WORK INSTRUCTIONS
Reproduce the material below word for word, beginning at the line that contains "You are a GUI" and continuing through the end of the material. Omit the pictures from your reproduction.

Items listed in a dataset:
>> Start

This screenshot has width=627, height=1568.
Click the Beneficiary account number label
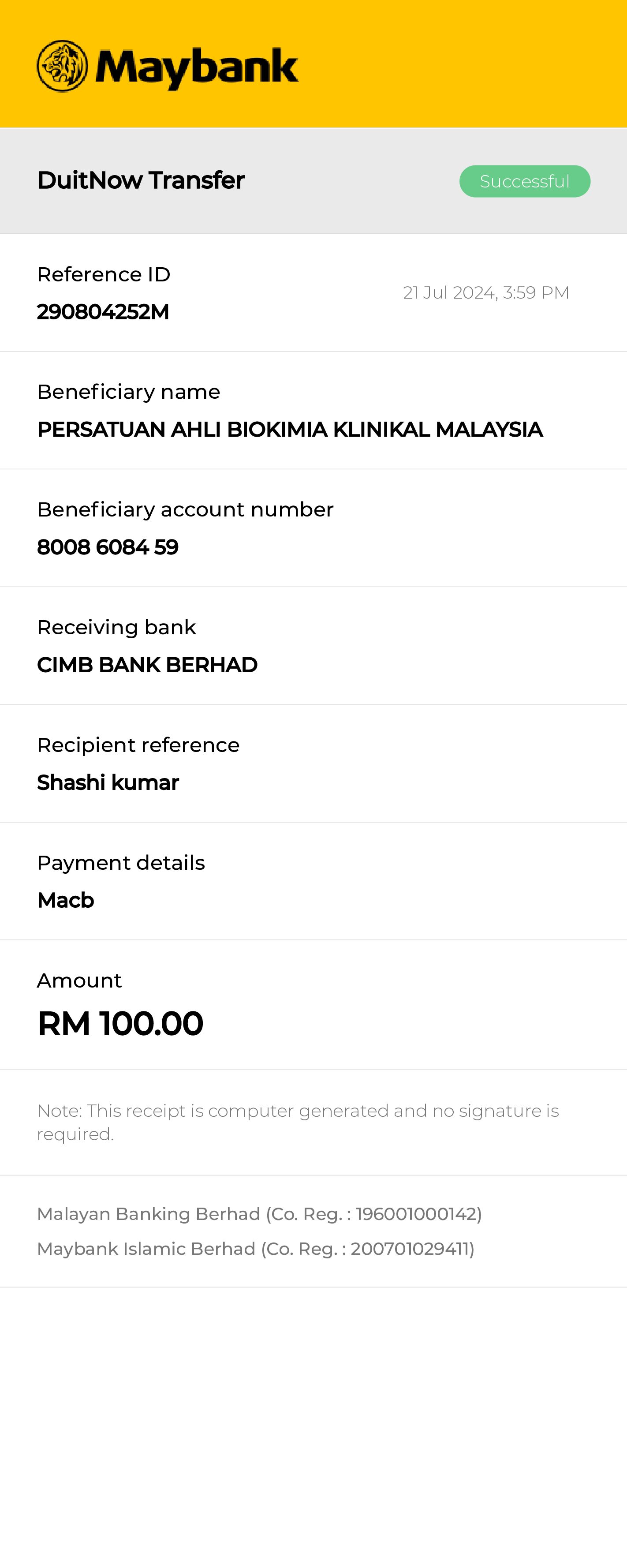tap(185, 509)
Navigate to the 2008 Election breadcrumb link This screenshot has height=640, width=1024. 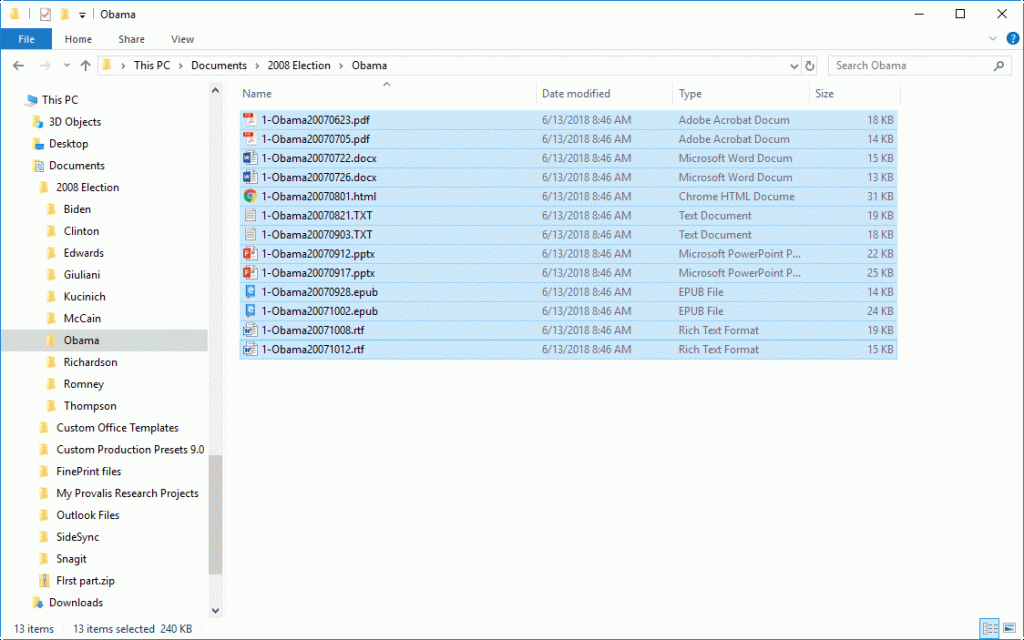(x=298, y=65)
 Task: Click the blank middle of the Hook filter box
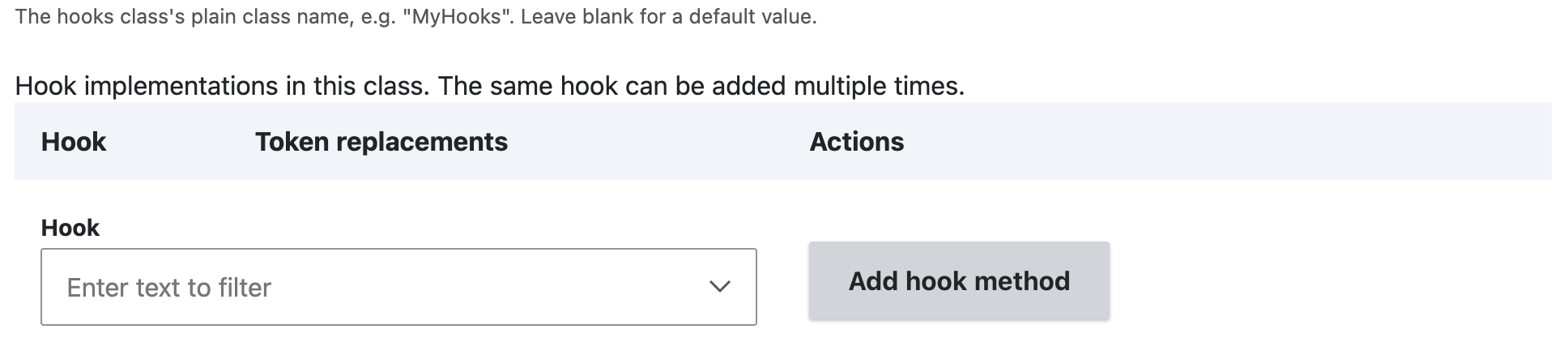[x=486, y=287]
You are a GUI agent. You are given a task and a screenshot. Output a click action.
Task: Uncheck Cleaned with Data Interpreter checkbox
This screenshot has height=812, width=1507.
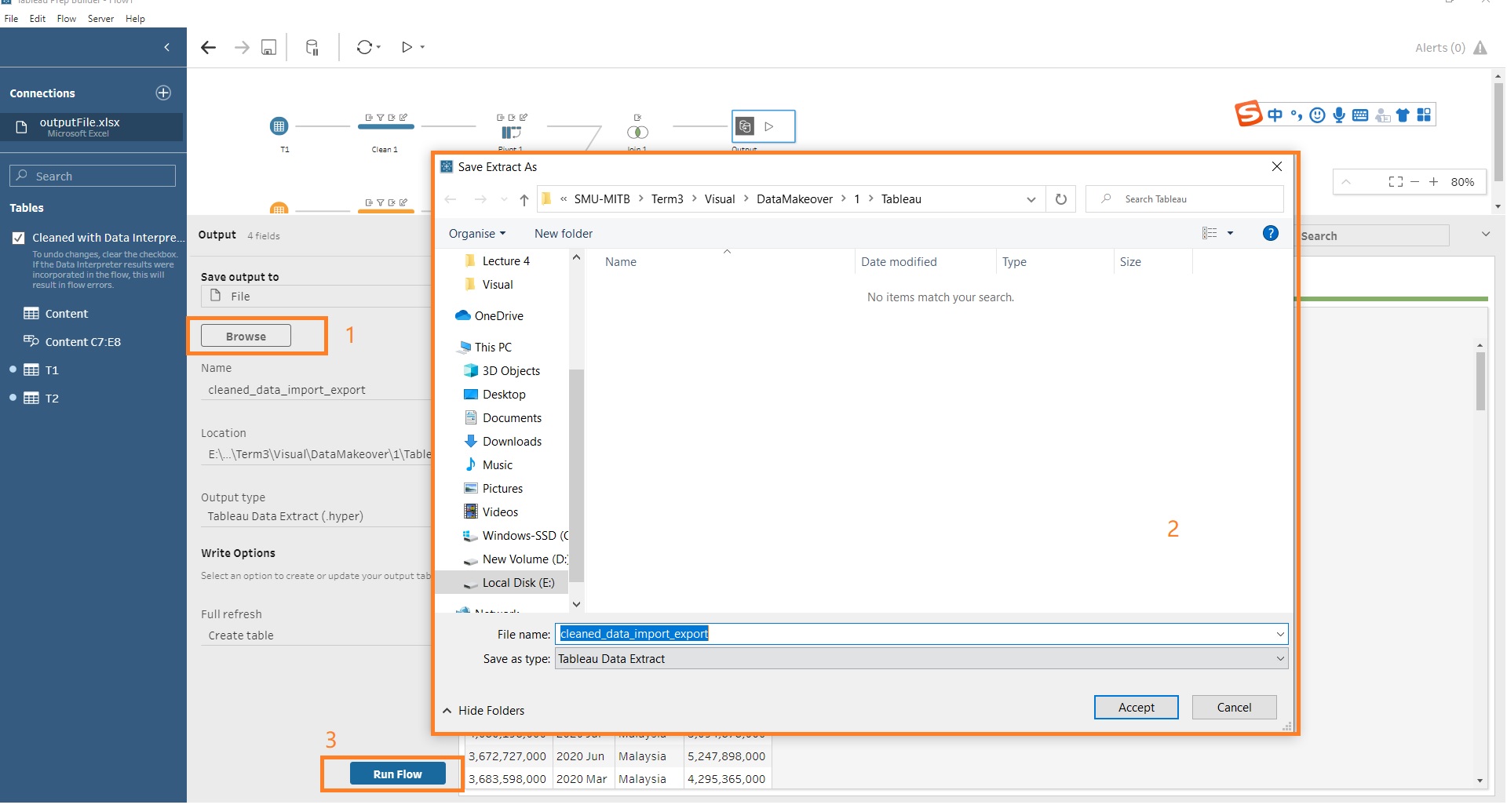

>> End

RESULT FOR THIS EXERCISE
You are a GUI agent. You are given a task and a screenshot. Output a click action.
Task: Uncheck Cleaned with Data Interpreter checkbox
This screenshot has height=812, width=1507.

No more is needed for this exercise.